→ THE TASK
Using the passage on the monthly jobs report, explain why government jobs have declined.

→ TEXT BLOCK
»»
The above chart also shows us that construction—an industry that still has relatively high wages and union membership rates—lost jobs, but that industry's deterioration was far outstripped by the bleeding in the public sector. For the decline of government jobs, we can partly blame sequestration's across-the-board government budget cuts, which have compelled state, local and federal agencies to reduce labor costs where they can. But sequestration-inspired layoffs are only part of a broader narrative about conservative efforts to starve public employment as much as possible. As we can see from this month's jobs report, their efforts continue to pay dividends.

So the overall trend appears to be away from employment in traditionally stable, relatively unionized, decently paying industries, and toward growth in precarious labor in "business services" like fast food work, retail, housekeeping, and janitorial services. As this trend develops, we're seeing a commensurate drop in full-time work: While the number of people on non-farm payrolls rose by 165,000 last month, the number of involuntary part-time workers—that is, people who would prefer full-time employment but were only able to find part-time jobs—rose by 278,000. Meanwhile, the average work week decreased from 34.6 to 34.4 hours.

If you want to understand the increasing labor unrest in the service and retail industries, this month's jobs report provides a decent snapshot of its root causes. As low-wage, precarious work becomes the norm, we can expect to see yet more low-wage, precarious workers take to the streets. The big question is whether that will be enough to shape the direction of the economy's evolution, or if the McJobs economy is here to stay.
««
→ INFORMATION PROVIDED
»»
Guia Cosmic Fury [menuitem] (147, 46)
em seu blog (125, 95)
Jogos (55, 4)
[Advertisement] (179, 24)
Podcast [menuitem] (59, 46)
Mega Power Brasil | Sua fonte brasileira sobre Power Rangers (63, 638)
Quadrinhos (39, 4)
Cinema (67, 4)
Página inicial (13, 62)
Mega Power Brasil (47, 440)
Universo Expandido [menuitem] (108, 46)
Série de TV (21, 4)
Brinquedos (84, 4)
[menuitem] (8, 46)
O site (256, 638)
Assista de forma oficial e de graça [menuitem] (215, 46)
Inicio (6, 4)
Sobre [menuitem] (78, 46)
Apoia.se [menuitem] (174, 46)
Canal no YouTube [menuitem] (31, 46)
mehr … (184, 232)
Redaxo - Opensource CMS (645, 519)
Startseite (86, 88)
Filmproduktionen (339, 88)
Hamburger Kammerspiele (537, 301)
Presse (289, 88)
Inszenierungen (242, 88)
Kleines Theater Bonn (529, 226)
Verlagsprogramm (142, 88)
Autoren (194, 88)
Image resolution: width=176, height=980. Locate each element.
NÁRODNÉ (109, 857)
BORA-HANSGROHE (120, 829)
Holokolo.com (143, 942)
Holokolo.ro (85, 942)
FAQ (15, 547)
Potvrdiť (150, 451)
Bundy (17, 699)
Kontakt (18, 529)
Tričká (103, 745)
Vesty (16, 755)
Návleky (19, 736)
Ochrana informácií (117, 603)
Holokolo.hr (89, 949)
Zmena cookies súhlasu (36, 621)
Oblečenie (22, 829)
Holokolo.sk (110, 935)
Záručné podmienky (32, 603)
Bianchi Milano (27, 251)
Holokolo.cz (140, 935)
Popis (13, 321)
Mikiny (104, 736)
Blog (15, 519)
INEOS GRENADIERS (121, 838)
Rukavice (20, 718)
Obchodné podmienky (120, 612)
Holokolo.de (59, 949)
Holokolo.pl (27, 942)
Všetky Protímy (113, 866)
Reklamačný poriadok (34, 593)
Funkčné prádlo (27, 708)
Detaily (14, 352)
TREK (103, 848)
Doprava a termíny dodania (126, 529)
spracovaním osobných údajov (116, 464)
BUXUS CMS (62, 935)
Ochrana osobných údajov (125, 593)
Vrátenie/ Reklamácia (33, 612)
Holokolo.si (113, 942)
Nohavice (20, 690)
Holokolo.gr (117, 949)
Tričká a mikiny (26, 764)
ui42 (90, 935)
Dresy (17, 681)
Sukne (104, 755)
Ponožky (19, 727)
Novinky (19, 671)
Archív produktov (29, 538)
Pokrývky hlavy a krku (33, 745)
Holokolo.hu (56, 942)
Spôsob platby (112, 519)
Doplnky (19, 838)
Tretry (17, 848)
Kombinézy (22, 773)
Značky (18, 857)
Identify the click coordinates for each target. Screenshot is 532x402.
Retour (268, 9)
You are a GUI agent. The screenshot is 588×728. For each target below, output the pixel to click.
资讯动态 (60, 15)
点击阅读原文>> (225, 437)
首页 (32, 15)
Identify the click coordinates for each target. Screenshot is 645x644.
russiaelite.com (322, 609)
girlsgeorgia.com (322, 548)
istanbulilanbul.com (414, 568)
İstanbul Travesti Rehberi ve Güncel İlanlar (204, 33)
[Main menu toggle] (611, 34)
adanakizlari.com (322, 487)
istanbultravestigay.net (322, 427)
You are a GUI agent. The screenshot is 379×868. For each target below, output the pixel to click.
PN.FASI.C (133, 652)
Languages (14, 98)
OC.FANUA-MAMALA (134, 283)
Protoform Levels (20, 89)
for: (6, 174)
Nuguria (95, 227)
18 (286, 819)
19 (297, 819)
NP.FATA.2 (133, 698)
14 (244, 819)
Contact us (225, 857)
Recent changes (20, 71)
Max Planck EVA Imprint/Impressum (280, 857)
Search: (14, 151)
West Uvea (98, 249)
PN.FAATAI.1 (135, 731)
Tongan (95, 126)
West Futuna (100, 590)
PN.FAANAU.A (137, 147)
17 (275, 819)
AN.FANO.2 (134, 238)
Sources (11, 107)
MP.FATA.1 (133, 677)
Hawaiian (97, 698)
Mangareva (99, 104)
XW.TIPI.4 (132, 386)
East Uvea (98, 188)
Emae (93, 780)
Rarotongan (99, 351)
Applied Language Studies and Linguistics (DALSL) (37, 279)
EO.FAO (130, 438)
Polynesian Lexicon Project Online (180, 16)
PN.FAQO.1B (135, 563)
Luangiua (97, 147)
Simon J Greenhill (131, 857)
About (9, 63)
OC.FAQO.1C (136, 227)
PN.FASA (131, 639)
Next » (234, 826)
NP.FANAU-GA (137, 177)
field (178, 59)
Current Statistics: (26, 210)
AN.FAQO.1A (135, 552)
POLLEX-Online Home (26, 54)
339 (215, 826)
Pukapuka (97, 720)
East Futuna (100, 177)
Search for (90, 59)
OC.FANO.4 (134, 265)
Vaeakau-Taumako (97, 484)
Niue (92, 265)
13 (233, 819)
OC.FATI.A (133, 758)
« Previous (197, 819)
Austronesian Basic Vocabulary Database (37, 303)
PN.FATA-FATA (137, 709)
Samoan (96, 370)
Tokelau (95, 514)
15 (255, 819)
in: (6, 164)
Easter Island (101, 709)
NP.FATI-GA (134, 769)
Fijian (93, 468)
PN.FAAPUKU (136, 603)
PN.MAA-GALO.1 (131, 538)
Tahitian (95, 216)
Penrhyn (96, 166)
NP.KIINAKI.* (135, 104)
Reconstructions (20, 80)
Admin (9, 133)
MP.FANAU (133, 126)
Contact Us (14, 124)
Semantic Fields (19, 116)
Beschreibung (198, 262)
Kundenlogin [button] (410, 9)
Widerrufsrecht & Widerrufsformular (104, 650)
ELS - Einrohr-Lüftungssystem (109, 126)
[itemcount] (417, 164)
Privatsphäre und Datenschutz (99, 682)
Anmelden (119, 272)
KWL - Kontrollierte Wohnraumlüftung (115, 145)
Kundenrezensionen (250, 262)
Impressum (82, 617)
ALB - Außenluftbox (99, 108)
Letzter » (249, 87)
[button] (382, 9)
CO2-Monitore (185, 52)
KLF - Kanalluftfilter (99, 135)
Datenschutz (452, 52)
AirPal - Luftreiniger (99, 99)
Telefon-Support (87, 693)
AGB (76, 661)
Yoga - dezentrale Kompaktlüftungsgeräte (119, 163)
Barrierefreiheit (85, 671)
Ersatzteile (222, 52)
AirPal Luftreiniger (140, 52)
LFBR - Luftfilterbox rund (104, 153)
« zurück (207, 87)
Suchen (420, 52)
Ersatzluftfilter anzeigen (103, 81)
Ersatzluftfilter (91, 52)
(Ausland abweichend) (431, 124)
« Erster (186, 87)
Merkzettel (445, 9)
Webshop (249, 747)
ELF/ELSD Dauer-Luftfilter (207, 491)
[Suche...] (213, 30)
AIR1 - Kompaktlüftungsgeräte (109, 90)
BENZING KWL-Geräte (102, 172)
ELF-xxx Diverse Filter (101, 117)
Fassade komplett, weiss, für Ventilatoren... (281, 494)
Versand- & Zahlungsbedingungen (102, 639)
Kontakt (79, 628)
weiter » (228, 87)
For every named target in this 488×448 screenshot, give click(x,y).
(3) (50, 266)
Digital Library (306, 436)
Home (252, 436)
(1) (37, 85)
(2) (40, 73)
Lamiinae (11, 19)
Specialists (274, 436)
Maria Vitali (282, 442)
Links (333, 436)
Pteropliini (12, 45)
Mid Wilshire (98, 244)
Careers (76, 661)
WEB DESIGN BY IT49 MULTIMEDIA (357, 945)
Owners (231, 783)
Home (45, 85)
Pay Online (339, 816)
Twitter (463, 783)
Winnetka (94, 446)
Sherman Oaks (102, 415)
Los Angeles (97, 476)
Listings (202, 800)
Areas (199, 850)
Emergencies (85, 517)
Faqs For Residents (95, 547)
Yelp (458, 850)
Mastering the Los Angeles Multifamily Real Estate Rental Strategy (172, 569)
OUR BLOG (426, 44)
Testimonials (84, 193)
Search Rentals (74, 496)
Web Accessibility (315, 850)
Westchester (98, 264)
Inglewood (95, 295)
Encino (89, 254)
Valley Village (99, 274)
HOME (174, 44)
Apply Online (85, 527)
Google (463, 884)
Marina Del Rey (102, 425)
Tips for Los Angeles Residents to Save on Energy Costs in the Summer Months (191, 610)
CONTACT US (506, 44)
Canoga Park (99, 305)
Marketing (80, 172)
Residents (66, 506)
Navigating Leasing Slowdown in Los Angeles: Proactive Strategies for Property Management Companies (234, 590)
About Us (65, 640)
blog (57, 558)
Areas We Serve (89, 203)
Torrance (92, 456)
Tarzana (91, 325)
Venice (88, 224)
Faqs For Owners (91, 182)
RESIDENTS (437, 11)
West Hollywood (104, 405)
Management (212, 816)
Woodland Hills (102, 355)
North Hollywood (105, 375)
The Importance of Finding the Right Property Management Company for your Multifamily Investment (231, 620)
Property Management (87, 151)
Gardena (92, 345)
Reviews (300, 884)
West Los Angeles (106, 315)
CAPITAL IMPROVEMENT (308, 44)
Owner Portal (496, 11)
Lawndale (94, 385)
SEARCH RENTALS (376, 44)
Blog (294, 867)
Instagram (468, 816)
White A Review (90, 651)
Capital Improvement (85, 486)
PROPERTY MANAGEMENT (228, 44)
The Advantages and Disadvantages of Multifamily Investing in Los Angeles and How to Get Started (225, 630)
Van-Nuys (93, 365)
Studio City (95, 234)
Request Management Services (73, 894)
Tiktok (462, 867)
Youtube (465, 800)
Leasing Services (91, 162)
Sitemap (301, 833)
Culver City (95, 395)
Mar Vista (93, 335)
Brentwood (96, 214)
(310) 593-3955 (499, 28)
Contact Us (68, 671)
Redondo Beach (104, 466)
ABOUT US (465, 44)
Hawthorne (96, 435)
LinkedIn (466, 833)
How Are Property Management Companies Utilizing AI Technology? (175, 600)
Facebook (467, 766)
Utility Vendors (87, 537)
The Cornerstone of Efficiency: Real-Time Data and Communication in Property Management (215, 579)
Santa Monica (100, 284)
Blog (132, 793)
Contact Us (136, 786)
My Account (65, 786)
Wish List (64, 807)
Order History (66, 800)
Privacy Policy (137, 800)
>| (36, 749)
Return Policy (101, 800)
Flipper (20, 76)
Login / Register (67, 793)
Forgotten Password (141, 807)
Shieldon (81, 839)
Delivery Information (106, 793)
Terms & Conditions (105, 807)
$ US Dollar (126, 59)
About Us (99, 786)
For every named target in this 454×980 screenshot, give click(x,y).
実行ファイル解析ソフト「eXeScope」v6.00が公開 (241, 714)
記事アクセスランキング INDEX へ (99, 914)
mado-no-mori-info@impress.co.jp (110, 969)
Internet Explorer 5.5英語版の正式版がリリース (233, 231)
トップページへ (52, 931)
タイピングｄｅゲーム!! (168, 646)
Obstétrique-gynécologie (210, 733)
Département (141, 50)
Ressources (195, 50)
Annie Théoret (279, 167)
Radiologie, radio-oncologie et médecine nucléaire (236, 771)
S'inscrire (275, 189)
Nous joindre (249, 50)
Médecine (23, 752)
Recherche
««
→ RESPONSE TO THE TASK
The passage partly blames sequestration's across-the-board government budget cuts, which have compelled state, local and federal agencies to reduce labor costs where they can. It adds that these sequestration-inspired layoffs are only part of a broader conservative effort to starve public employment as much as possible.